Over the last few days I pretty much dove head first into using R for mapping. I have used R extensively for modelling etc. but not this kind of work before. I have some questions and issues regarding shapefiles, how they're read and so on.
I have downloaded the shape files from the Australian Bureau of Statistics there are numerous files with state borders, post codes, cities and so on. The shape files are massive, the Australian state borders has about 1.8 million coordinate points in it, the other file I tried was the statistical area which has over 8 million in it. I didn't do anything with this file as it is just too big for my R set up.
I read the shape file in with readShapePoly
and converted it like so
AUS@data$id = rownames(AUS@data)
AUS.points = fortify(AUS, region="id")
AUS.df = join(AUS.points, AUS@data, by="id")
Once I had converted the State borders shape file from SpatialPolygonsDataFrame
to a regular dataframe I plotted it successfully but it took forever and the detail was too great.
I thought to use thinnedSpatialPoly
to simplify it but it gives the error:
Error in stopifnot(length(Sr@polygons) == nrow(data)) :trying to get slot "polygons" from an object of a basic class ("NULL") with no slots
Which google cannot help me with.
My next strategy was to read it into SAS and use proc greduce
which takes the file and creates a density field and you can choose how dense the polygons are.
proc mapimport out=states datafile='\Digital Boundaries\States\Shape file\STE_2011_AUST.shp';
id ste_code11; run;
proc greduce data = states out = reduced_states;
id ste_code11; run;
SAS has crap graphics and couldn't even plot the thing for me so I exported the dataset and read it back into R with the new density field which I hoping to subset the dataframe by and use in my plots.
My problem now is that when I go to plot in R i get this
ggplot(data=states.df, aes(X, Y, group=SEGMENT)) +
geom_polygon(colour='black', fill='white') + theme_bw()
I guess it is because the polygons are not in order or have broken?
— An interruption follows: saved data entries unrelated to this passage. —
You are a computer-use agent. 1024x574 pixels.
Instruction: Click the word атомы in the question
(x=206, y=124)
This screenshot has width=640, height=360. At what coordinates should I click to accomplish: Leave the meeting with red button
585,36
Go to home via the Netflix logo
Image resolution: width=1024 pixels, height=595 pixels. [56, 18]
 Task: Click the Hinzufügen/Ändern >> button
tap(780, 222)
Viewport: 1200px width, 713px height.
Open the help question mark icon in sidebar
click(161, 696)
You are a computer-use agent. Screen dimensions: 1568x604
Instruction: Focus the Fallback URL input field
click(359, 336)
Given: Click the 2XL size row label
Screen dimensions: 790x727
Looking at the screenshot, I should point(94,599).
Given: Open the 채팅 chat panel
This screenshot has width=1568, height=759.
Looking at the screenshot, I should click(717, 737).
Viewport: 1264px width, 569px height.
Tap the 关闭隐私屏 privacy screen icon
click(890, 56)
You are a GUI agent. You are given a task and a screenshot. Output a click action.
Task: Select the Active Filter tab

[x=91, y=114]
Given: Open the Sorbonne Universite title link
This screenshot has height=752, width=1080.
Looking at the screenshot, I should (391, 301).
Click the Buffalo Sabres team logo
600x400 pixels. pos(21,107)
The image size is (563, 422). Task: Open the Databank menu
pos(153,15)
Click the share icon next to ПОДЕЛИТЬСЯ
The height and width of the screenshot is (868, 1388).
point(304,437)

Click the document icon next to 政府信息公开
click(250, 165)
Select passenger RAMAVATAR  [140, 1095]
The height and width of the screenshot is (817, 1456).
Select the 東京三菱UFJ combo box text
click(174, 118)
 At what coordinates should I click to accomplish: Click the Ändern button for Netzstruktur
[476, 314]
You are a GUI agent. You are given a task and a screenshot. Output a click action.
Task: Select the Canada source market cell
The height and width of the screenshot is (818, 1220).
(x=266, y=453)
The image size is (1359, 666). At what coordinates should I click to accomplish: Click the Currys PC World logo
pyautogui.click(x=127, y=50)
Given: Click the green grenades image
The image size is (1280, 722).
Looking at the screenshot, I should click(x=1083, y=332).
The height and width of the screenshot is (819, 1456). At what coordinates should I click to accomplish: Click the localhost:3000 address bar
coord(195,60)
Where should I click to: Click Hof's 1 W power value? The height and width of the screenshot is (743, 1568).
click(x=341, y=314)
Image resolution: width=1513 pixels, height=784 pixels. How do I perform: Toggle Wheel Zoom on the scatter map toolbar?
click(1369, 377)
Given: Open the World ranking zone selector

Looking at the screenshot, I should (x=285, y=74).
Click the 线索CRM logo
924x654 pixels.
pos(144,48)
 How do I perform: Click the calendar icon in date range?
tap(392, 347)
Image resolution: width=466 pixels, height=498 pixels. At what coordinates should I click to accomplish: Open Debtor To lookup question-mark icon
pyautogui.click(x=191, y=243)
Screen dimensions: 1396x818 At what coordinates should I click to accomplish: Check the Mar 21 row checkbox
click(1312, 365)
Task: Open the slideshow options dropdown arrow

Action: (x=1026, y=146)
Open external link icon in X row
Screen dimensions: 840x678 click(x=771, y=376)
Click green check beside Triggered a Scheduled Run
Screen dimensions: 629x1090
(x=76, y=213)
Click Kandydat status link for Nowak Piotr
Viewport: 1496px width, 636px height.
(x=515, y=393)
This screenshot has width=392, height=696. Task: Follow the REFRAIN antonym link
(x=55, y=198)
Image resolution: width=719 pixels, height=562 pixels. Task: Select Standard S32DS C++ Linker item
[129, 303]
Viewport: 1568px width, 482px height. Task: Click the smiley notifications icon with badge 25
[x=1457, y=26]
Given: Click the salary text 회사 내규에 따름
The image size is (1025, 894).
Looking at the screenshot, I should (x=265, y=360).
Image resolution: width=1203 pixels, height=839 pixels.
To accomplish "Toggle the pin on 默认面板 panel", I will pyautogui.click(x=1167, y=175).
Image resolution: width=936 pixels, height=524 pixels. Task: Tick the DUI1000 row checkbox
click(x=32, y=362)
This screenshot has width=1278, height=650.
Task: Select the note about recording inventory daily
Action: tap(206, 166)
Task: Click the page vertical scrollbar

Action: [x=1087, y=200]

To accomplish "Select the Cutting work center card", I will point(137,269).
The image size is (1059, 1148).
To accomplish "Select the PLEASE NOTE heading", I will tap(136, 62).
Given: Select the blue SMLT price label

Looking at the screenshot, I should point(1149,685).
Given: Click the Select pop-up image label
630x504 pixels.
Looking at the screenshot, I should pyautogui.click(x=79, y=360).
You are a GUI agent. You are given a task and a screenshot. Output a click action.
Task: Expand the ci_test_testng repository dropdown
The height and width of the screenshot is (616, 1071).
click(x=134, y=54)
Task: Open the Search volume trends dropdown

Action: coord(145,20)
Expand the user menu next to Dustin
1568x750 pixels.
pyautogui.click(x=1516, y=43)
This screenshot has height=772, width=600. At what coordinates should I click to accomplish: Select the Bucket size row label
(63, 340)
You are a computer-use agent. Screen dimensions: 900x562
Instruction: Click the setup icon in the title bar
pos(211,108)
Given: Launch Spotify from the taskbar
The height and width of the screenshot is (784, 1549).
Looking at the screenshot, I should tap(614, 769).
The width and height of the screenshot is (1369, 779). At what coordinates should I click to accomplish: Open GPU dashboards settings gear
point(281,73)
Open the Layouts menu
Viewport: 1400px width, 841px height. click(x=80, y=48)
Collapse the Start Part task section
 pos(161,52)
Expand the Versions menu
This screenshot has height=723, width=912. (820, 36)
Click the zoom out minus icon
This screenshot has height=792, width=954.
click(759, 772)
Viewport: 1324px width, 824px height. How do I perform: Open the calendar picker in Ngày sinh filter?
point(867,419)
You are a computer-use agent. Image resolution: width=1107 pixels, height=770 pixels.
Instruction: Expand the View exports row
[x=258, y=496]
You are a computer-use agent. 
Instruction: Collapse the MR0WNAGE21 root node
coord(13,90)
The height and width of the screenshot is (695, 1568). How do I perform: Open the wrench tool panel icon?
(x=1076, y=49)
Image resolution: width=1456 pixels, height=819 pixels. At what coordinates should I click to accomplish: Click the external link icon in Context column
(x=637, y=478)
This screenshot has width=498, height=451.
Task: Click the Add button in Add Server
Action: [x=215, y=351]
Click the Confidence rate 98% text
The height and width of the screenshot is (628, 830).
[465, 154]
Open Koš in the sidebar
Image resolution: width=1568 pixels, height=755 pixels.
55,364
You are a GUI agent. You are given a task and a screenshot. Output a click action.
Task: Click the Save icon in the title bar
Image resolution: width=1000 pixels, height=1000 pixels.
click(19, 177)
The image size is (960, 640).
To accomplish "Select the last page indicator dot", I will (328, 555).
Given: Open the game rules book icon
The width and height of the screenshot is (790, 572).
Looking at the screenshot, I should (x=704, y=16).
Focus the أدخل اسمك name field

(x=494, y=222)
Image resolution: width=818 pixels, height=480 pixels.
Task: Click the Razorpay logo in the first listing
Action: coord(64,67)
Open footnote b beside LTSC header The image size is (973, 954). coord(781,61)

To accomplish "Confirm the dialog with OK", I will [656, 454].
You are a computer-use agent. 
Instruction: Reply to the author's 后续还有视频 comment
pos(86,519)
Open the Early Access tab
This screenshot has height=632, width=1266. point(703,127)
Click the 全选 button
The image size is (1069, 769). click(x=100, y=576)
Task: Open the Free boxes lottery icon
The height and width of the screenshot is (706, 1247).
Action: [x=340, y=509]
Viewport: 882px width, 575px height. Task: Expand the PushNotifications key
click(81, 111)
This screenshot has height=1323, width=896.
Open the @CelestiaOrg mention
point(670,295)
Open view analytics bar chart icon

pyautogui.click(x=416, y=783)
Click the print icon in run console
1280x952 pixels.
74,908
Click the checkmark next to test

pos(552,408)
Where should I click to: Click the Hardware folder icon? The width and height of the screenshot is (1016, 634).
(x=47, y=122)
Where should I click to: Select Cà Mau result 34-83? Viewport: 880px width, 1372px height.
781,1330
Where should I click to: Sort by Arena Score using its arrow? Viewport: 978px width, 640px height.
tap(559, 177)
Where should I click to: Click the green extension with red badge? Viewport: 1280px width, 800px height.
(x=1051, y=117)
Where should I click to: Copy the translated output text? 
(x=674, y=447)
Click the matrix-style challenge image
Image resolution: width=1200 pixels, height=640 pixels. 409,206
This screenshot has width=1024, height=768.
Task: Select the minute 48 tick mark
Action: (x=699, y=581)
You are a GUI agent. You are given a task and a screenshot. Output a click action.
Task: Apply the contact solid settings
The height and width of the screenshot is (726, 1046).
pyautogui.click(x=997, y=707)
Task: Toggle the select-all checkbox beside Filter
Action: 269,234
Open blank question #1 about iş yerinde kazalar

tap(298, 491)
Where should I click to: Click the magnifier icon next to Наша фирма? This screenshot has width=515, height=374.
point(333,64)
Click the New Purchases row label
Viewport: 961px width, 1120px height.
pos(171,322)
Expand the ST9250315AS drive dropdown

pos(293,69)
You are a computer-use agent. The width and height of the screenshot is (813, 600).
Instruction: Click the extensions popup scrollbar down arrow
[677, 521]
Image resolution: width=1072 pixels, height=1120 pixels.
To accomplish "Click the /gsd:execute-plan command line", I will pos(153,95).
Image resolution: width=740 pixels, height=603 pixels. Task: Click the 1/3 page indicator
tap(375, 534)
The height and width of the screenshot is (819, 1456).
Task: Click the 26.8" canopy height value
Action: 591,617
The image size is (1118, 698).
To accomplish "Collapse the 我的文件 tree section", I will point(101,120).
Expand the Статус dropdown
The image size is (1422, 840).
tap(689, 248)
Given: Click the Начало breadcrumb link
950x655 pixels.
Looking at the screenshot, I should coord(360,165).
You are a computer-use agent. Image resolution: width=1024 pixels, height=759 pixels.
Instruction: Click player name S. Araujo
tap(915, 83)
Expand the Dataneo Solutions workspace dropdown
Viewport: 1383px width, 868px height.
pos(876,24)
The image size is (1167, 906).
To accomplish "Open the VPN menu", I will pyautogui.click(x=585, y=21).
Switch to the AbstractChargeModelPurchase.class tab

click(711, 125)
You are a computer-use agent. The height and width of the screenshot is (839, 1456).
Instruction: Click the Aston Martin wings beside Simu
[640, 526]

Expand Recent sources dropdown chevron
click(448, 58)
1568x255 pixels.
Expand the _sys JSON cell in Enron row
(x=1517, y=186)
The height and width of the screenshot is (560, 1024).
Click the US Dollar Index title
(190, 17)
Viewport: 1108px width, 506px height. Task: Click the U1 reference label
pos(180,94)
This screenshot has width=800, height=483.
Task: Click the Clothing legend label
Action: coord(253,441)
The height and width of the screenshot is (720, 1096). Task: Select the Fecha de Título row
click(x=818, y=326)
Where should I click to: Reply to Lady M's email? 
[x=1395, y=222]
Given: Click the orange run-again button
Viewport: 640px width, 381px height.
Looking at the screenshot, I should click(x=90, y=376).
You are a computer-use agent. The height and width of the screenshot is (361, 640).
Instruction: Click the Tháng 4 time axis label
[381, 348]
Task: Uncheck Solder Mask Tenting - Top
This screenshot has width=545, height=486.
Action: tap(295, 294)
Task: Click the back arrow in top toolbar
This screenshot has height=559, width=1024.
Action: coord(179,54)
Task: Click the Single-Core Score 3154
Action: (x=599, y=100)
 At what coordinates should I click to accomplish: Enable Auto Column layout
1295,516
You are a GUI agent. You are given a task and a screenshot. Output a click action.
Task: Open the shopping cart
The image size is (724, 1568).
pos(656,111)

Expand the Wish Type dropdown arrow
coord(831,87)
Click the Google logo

I used this function to try and rejoin my polygons but still no luck
RegroupElements <- function(df, longcol, idcol){
g <- rep(1, length(df[,longcol]))
if (diff(range(df[,longcol])) > 300) { # check if longitude within group differs more than 300 deg, ie if element was split
d <- df[,longcol] > mean(range(df[,longcol])) # we use the mean to help us separate the extreme values
g[!d] <- 1 # some marker for parts that stay in place (we cheat here a little, as we do not take into account concave polygons)
g[d] <- 2 # parts that are moved
}
g <- paste(df[, idcol], g, sep=".") # attach to id to create unique group variable for the dataset
df$group.regroup <- g
df
}
### Function to close regrouped polygons
# Takes dataframe, checks if 1st and last longitude value are the same, if not, inserts first as last and reassigns order variable
ClosePolygons <- function(df, longcol, ordercol){
if (df[1,longcol] != df[nrow(df),longcol]) {
tmp <- df[1,]
df <- rbind(df,tmp)
}
o <- c(1: nrow(df)) # rassign the order variable
df[,ordercol] <- o
df
}
So, finally my questions! How do people deal with large overly detailed shape files? Why wasn't thinnedspatialpoly working (I'd like to avoid SAS if possible)? How can I get my plot to not look like crap?
Finally my R specs:
R version 2.15.1 (2012-06-22)
Platform: x86_64-pc-mingw32/x64 (64-bit)
locale:
[1] LC_COLLATE=English_Australia.1252 LC_CTYPE=English_Australia.1252
[3] LC_MONETARY=English_Australia.1252 LC_NUMERIC=C
[5] LC_TIME=English_Australia.1252
attached base packages:
[1] grid stats graphics grDevices utils datasets methods
[8] base
other attached packages:
[1] gridExtra_0.9 gpclib_1.5-1 ggmap_2.1 maptools_0.8-16
[5] lattice_0.20-6 rgeos_0.2-7 plyr_1.7.1 stringr_0.6
[9] ggplot2_0.9.1 sp_0.9-99 shapefiles_0.6 foreign_0.8-50
[13] fastshp_0.1-0
loaded via a namespace (and not attached):
[1] colorspace_1.1-1 dichromat_1.2-4 digest_0.5.2 labeling_0.1
[5] MASS_7.3-18 memoise_0.1 munsell_0.3 png_0.1-4
[9] proto_0.3-9.2 RColorBrewer_1.0-5 reshape2_1.2.1 RgoogleMaps_1.2.0
[13] rjson_0.2.8 scales_0.2.1 tools_2.15.1